We have been doing a range of work in data visualisation of late and noticed an increasing trend in its use to articulate certain messages or positioning. Whilst this should be a secondary goal, it’s important to ensure you consider the end user of the data and how you can make sure that your visualisation serves its key purpose of communicating clearly and effectively.
In order to do this, we like to stick to what we see as the 5 golden rules of data visualisation.
- First and foremost, answer a question – If your visualisation leaves people more confused than when they started, it’s missed the point. The key is to provide intuitive insight by visualising a trend or outlier
- Use the right visualisation for the right message – Not everything can be solved with a bar chart. Line charts are best at visualising change over time, bar or pie charts end to be used to show relative scale within a category, scatterplot charts are indicative of a relationship between multiple variables.
- Less is always more - don’t overload a chart with data points. The message you are trying to convey will be lost amongst the noise. Indexes are key – make sure the scale of change you are implying is clear by labelling and your indices. This give users understanding of the units of measure you are using. (I see this all the time with weather and particularly swell forecasting, switching between feet and metres for a measure of swell.
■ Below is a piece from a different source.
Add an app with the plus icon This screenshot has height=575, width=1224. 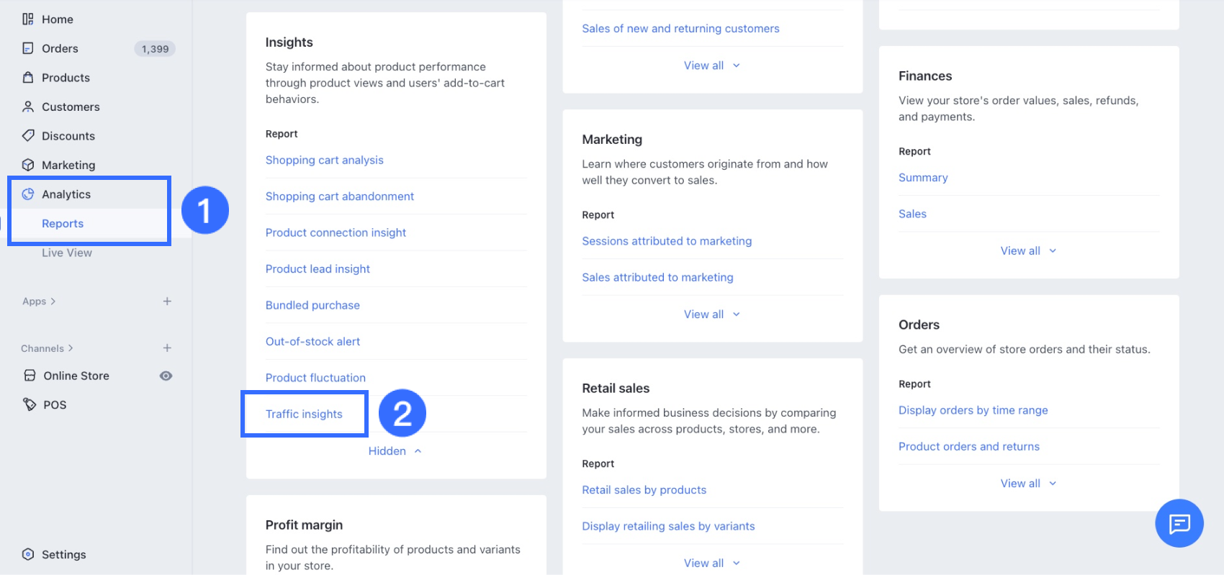[x=167, y=301]
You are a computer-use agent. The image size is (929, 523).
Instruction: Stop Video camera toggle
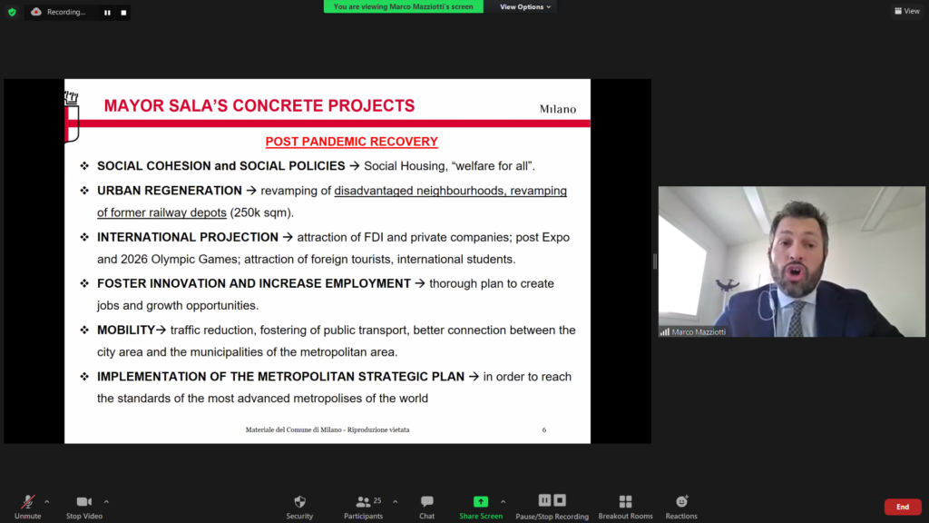click(84, 507)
Since when did we depart from the metric scale?)
- Keep things legible – Simple, clear fonts, applied with calculated scarcity, will keep your message clear and simple. Don’t overdo the design of the data visualisation by getting too tricky with font choice, or overloading data points and messaging on a chart. Take your audience and their likely devices into account, and select a font size that serves the best proportion of your audience well. Don’t overdo elements of design either – keep to simple colour palettes and ensure that text is displayed using an appropriate contrast to the background on which it’s placed.
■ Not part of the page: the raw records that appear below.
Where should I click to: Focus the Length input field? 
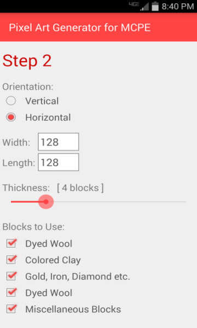tap(59, 162)
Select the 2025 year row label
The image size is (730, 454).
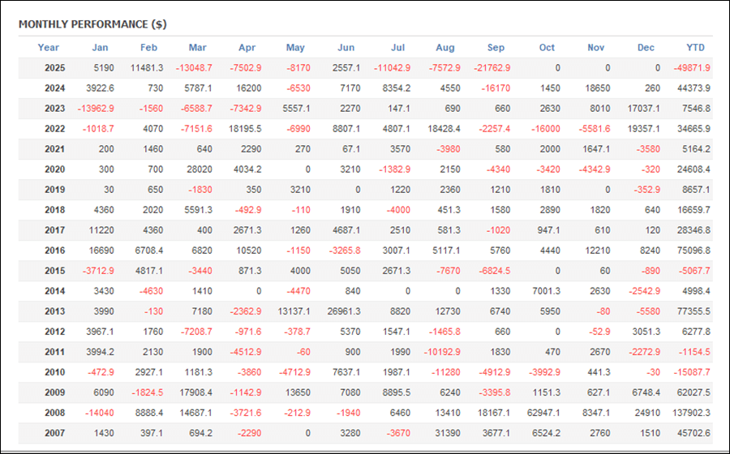tap(55, 68)
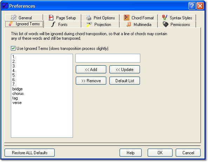Click the title bar help question mark
The image size is (208, 162).
[x=192, y=6]
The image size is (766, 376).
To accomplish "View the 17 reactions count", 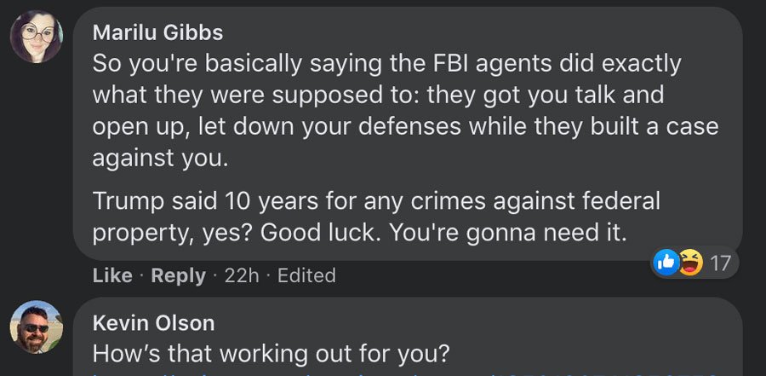I will point(720,263).
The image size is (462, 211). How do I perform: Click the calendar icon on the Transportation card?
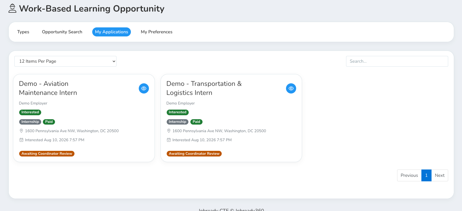[x=169, y=140]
- Cater to your audience first and foremost – Too often people see data visualisation as an opportunity to present something that is seemingly sophisticated and complex. That is often ignoring the primary needs of the end user, in favour of positioning the author in a self-serving manner. You should take time to understand the key challenges of the end user, understand the where and the why’s of their accessing the data visualisation, and design accordingly.